“PER IL TUO BENE” AL TEATRO ARENA DEL SOLE DI BOLOGNA
“Per il tuo bene” in scena dal 22 gennaio al 3 febbraio al Teatro Arena del Sole di Bologna porta l’attenzione su un tema universale: l’amore e il disagio delle relazioni primarie. La piccola “sala interaction” del teatro Arena del Sole è lo spazio perfetto, così intimo e raccolto, per fare esperienza di questo spettacolo scritto e diretto da Pier Lorenzo Pisano, giovanissimo e pluripremiato drammaturgo napoletano che nel 2017, con questo testo, si aggiudica il Premio Riccione “Pier Vittorio Tondelli” dedicato agli autori under 30.
La luce si accende sul volto sfuocato di un figlio (Edoardo Sorgente), sembra quasi fuoriuscire da un’altra dimensione e poi appare sospesa dietro di lui, la madre (Laura Mazzi) come una presenza che, nel male e nel bene è costantemente con lui. Inizia un doppio monologo alternato, madre e figlio si rivolgono entrambi al pubblico come se non fossero nella stessa stanza e non potessero sentirsi. Raccontano pensieri, vortici emotivi, a volte anche gli stessi frammenti di vita, ma tutti dal loro personale punto di vista.

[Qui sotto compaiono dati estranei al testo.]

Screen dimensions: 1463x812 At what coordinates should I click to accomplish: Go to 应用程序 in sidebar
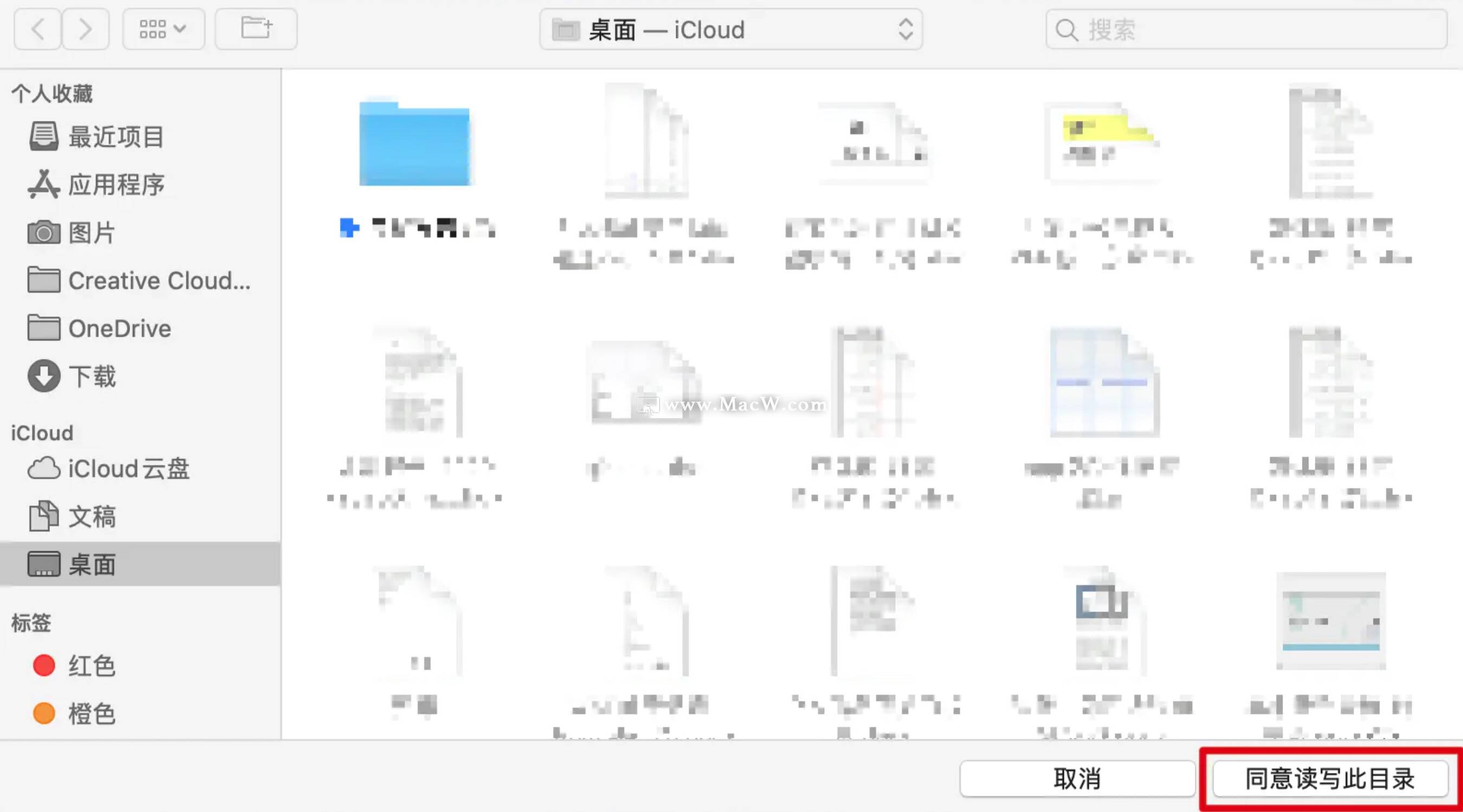[x=116, y=184]
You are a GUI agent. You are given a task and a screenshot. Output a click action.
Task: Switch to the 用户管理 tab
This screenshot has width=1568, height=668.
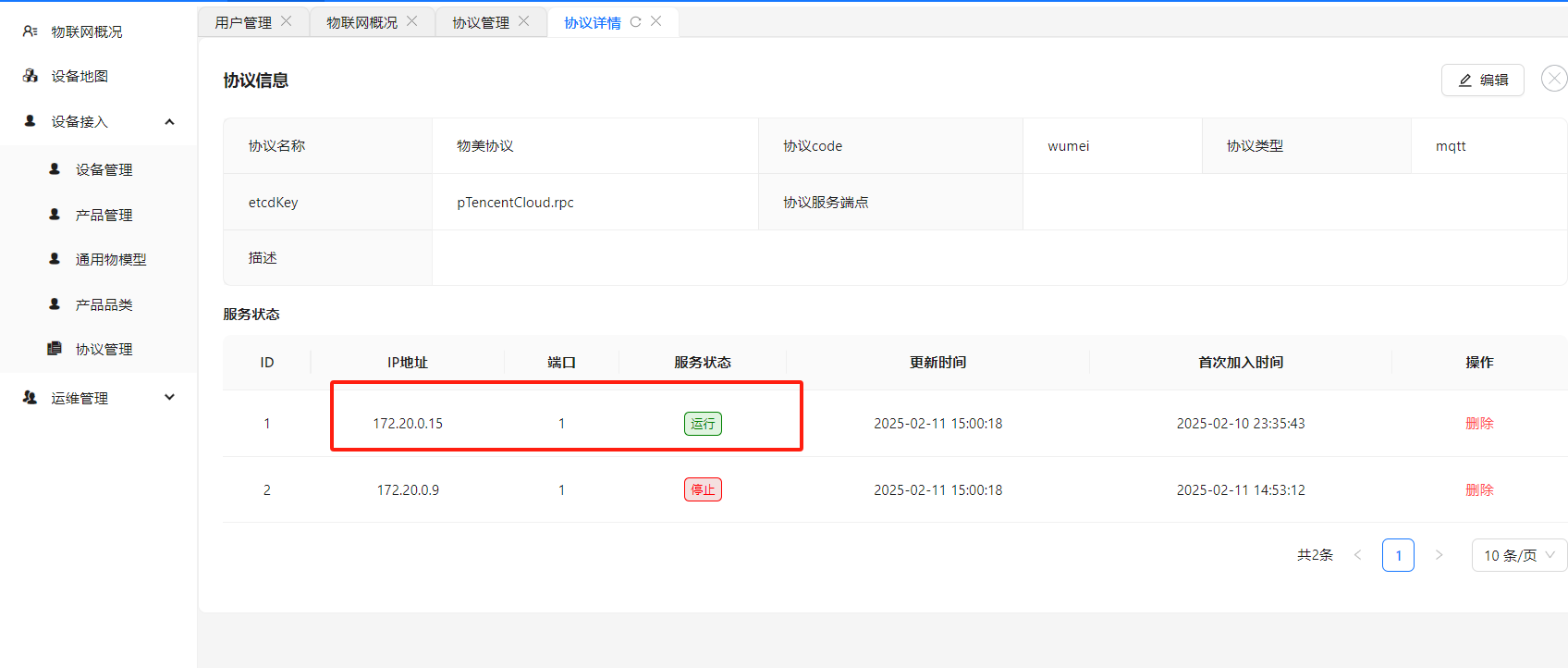tap(243, 22)
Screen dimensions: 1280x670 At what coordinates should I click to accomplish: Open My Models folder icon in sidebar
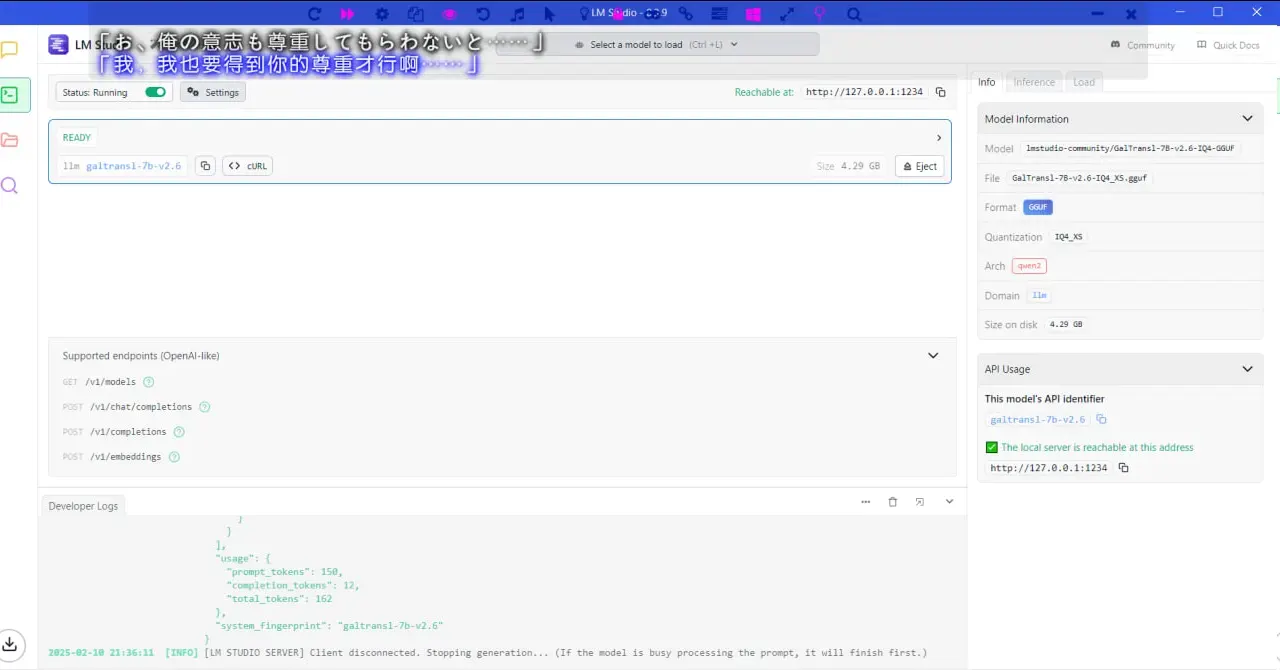click(x=10, y=140)
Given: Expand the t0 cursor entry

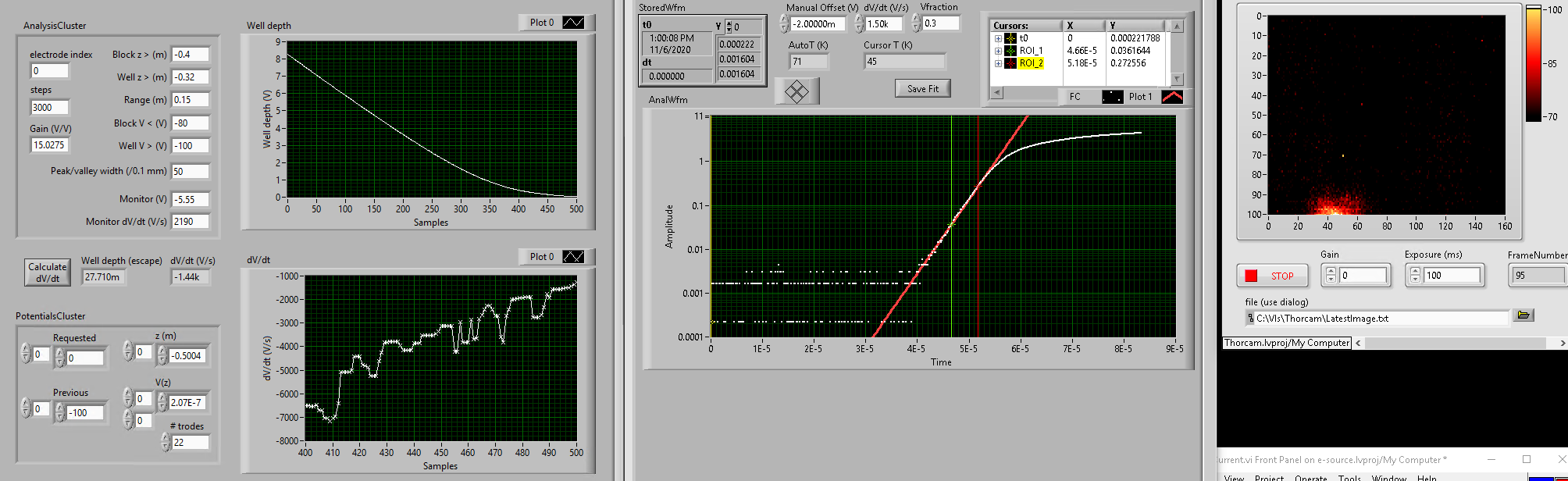Looking at the screenshot, I should coord(998,38).
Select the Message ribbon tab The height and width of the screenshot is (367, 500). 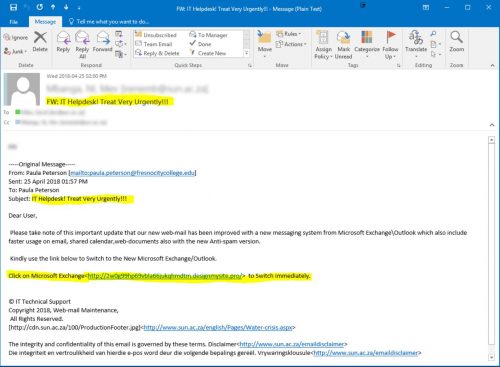click(45, 22)

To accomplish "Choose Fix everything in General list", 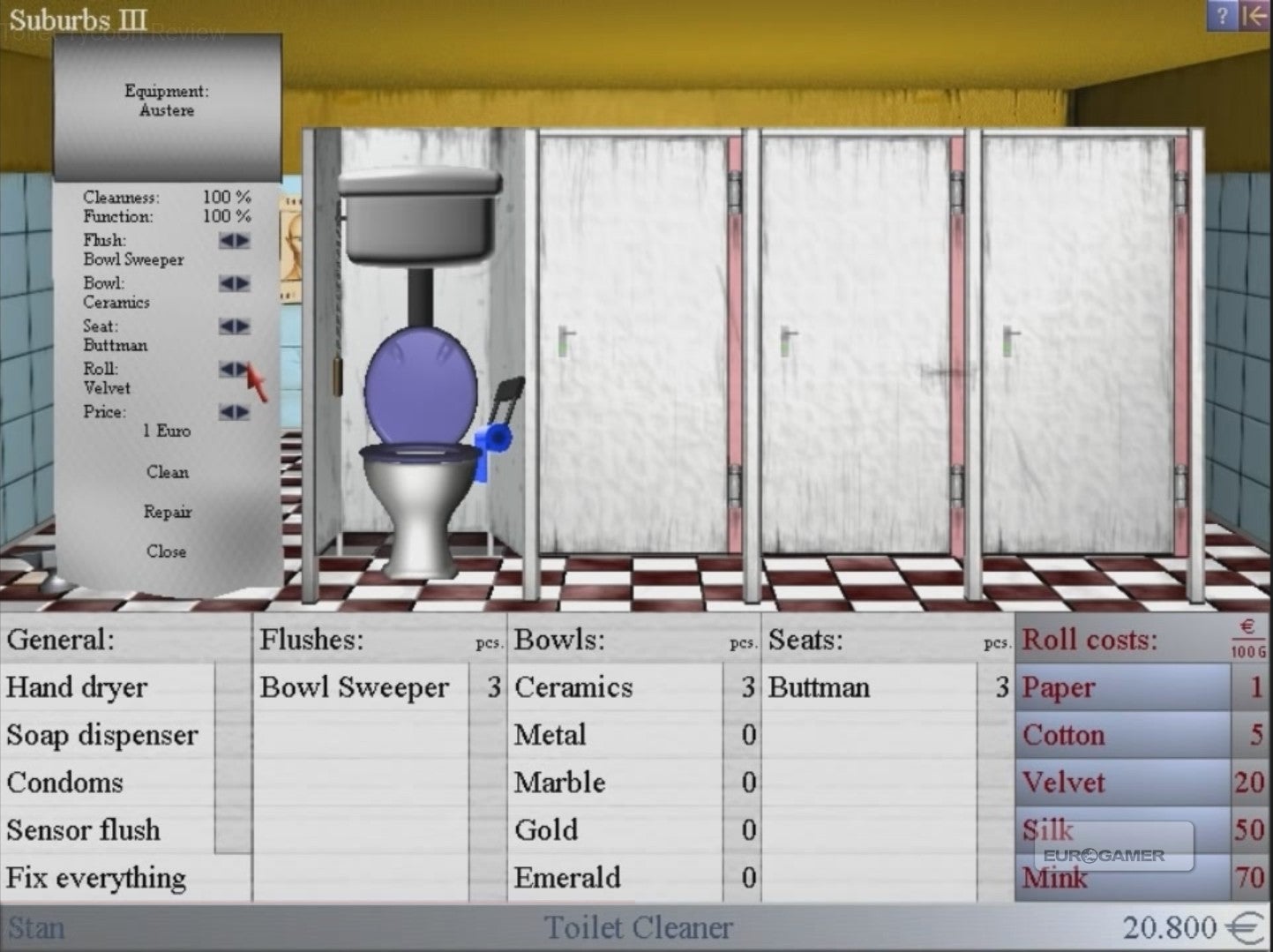I will 96,878.
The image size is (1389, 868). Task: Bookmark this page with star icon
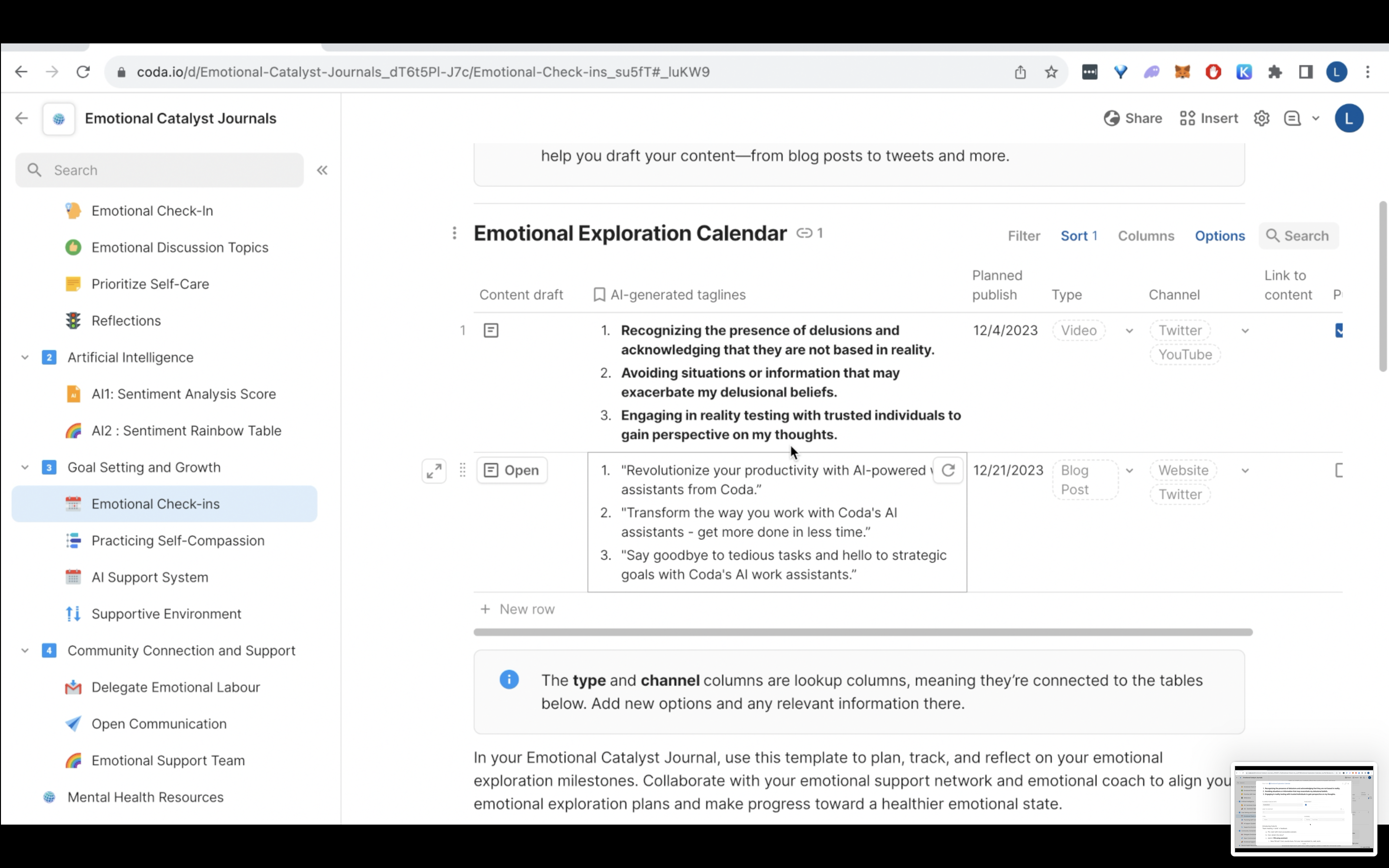[x=1051, y=72]
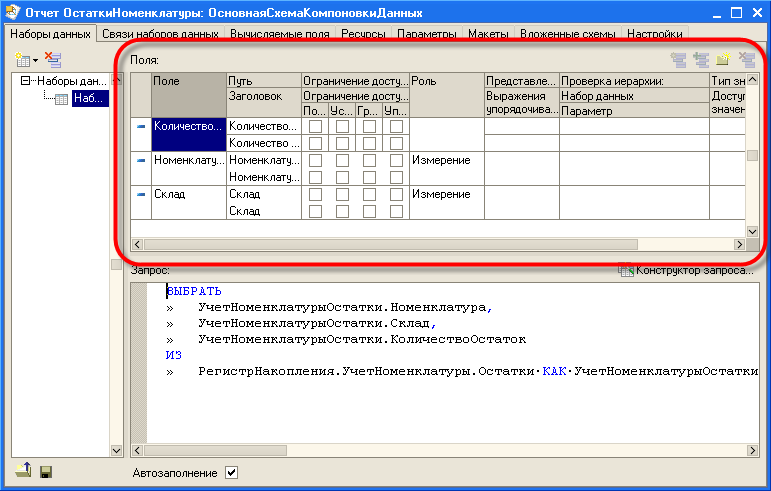Click the add data set icon
This screenshot has height=491, width=771.
[20, 61]
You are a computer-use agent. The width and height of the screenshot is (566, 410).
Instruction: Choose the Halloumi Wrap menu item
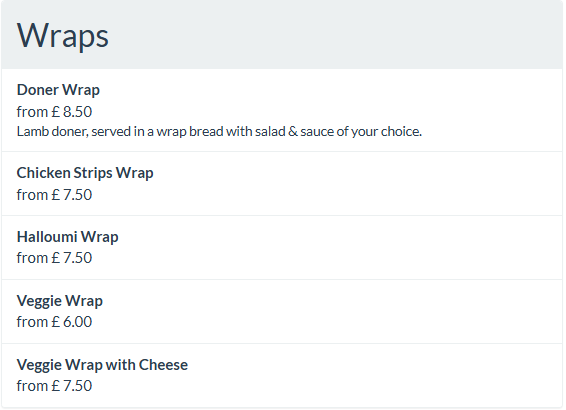click(282, 248)
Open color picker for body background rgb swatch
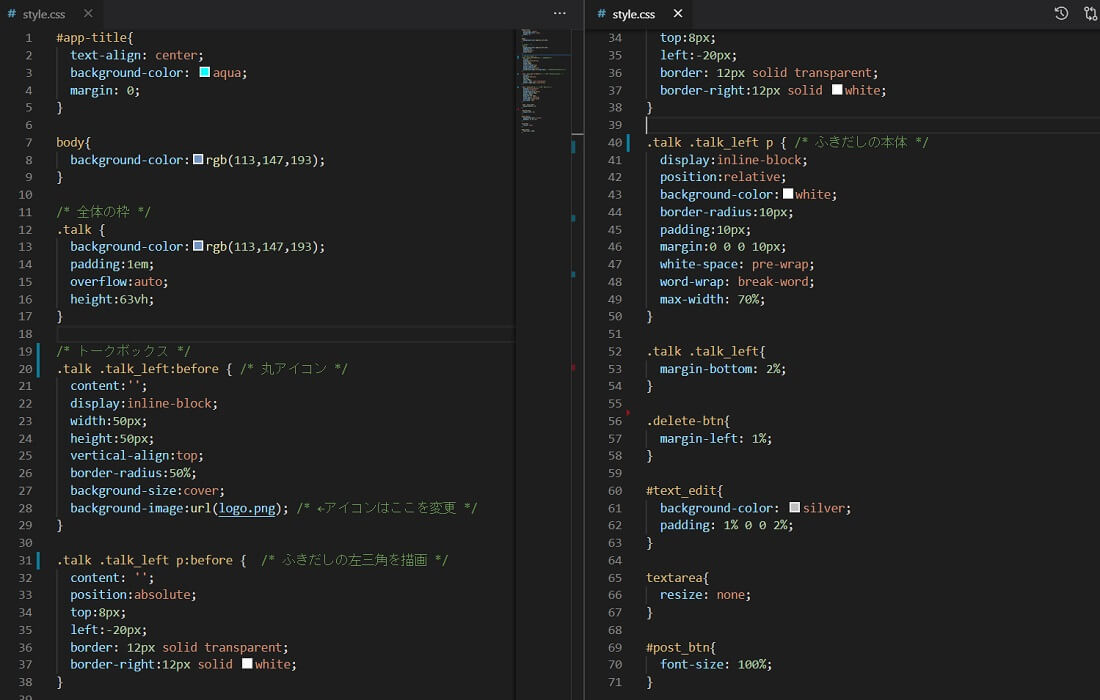 coord(198,160)
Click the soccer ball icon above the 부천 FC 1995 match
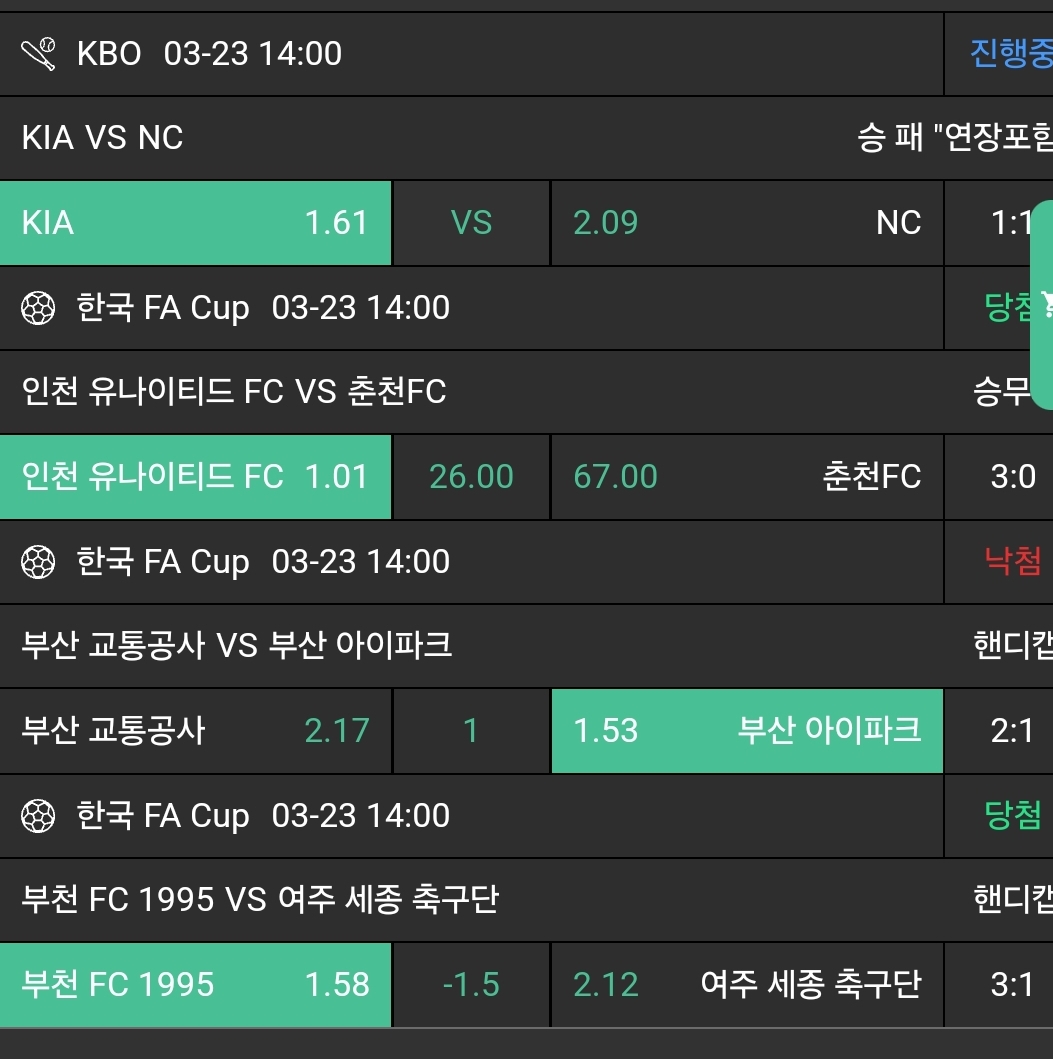 click(38, 816)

Se il figlio è un essere inizialmente piccolissimo da stare dentro il palmo di una mano, la madre è una entità enorme onnipresente e a volte anche soffocante. Col tempo si dovrà imparare a lasciar crescere il primo accettando che andrà a vivere lontano e a ridimensionare quest’ultima, che diverrà la persona normale e fallibile che in realtà è sempre stata. A cambiare gli assetti di questo rapporto simbiotico si introduce sulla scena il fratello minore, interpretato da Alessandro Bay Rossi. Essendo anche io una secondogenita – che come fa notare bene questo personaggio sembra quasi una malattia – mi sono immedesimata molteplici volte con le sue battute divertenti e pungenti che descrivono molto bene questo posto difficile da occupare. Anche le nonne non potevano mancare in questo racconto, la paterna interpretata da un dispensatore di biglietti da 50€ ironicamente chiamata Nonnamat e quella materna interpretata sempre dalla camaleontica Laura Mazzi che, non solo riesce a portare sul palco contemporaneamente entrambi i personaggi, ma anche a incarnare il difficile rapporto madre-figlia, per il quale ci vorrebbe tutto un altro spettacolo. Non mancano poi personaggi più esterni al nucleo familiare originario come lo zio (Marco Cacciola) che si auto definisce un parente generico ed evanescente e la fidanzata (Marina Occhionero) del fratello minore che porta una ventata d’aria nuova in questo nucleo chiuso, del quale però teme che non farà mai parte. Unica figura assente è quella del padre, nominato più volte ma non rappresentato da un vero e proprio personaggio. Il figlio maggiore, dopo essere stato informato che il padre non sta bene torna in visita a casa ma alla incessante domanda “come sta papà” continua a non riceve risposta, ne riceverà un’altra che sarà ancora più terrorizzante. Il tavolo con una unica gamba sul palco rappresenta bene questa assenza paterna e la conseguente situazione familiare in bilico.
Il dialogo tra i personaggi è disfunzionale, come disfunzionali sono i rapporti familiari. La messa in scena di questi membri, che possiamo trovare in ogni famiglia, ci ricorda quanto sia difficile stare vicino alle persone a noi più care, affrontare le brutte notizie, la perdita, il distacco. Il ricatto emotivo e il senso di colpa la fanno da padrone e allora domande come: “hai mangiato” o “hai dormito” sembrano essere l’unica maniera di comunicare, mostrare affetto e la loro funzione è quella di riporta leggerezza, aiutandoci a sopravvivere a questa trappola/tesoro chiamato Famiglia in attesa che qualcuno capisca davvero come si fa a stare bene insieme.